Artist: Various/Mixed by Global Communication
Album: Back in the Box
Label: NRK
Release Date: 30/05/2011
The idea here is simple. Respected record players dive deep into their collections to unearth the gems therein. And with names like Sneak and Dave Clarke already having contributed, the benchmark has been high.
Difficult faces to follow, though by inviting Mark Pritchard and Tom Middleton to deliver the next instalment, Nick Harris and the NRK crew have taken a significant step towards bettering this short but illustrious history. This is, after all, the pair's moment of reunification as Global Communication following a far- too-long hiatus.
Expectant fans will not be disappointed, as these electronic figureheads provide a double disc journey through classic compositions worthy of anyone's collection. What's more, there are enough moments on here to prove, beyond the disbelief of any 18-year-old, that much of today's sounds are reliant on the old school.
That can certainly be said for opening call to arms The Calling (Reprise), Fade II Black's broken beat, dubby roller that shares as much in common with contemporary ‘UK bass' producers, and their penchant for rave, as anything from Jay Denham's Detroit contemporaries. Meanwhile Flux's True Feelings correlates, in terms of punch and solid metal kicks, to Perc's recent debut (albeit with more noises, and less minimalism). Details to one side, there's a link to be recognised.
It's doubtful that's the intention though. It's more likely the tracklist was born from a genuine love of the tracks. And it's not hard to see why. Take De-Orbit from era spanning don Speedy J, or rather the TM Outer Limits Salute Repitch. A wonderfully textured soundscape of snare accents and broken kicks, set to a wave of emotive synth, and a twinkling trance hook, there are few tracks so evocative of dance music's zeitgeist; it's warm, uplifting, and when heard amongst the right people in the right circumstance, life affirming.

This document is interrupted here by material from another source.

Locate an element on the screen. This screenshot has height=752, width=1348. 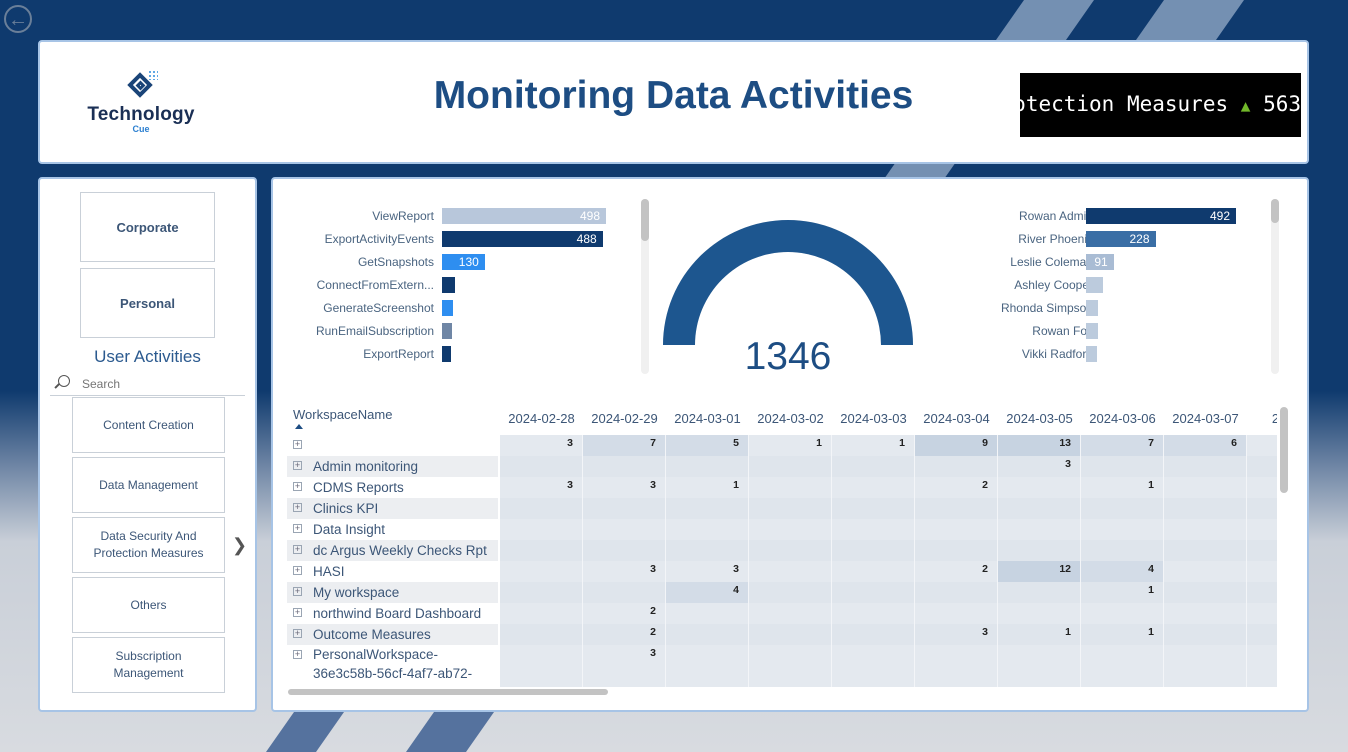
date-column-header: 2024-03-05 is located at coordinates (1040, 423).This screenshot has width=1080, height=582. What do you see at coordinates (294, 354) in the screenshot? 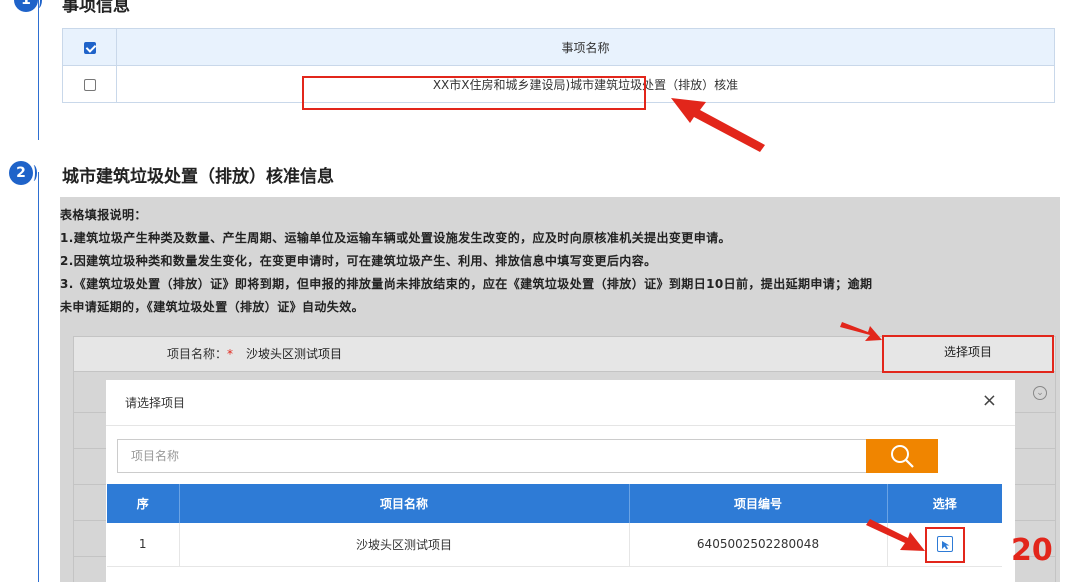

And that's just scratching the surface of Disc One. In comparison the tempo drops on the second CD, though the quality wanes not a jot. So that'll be the downtempo moodiness of Urban Tribe's Covert Action sitting close to the legendary Model 500 with Infoworld, a typically stabbing electro number, whereas Aphex Twin's futurism (here submerged with blissful chords under the title Tha) nearly neighbours the classic acid organs and bass of The Journey from Never On Sunday. In short, spanning continents, genres, and decades with such assurance is no mean feat, and half of the tracklisting can be filed under ‘painfully overlooked in the year 2011'. As such we rate.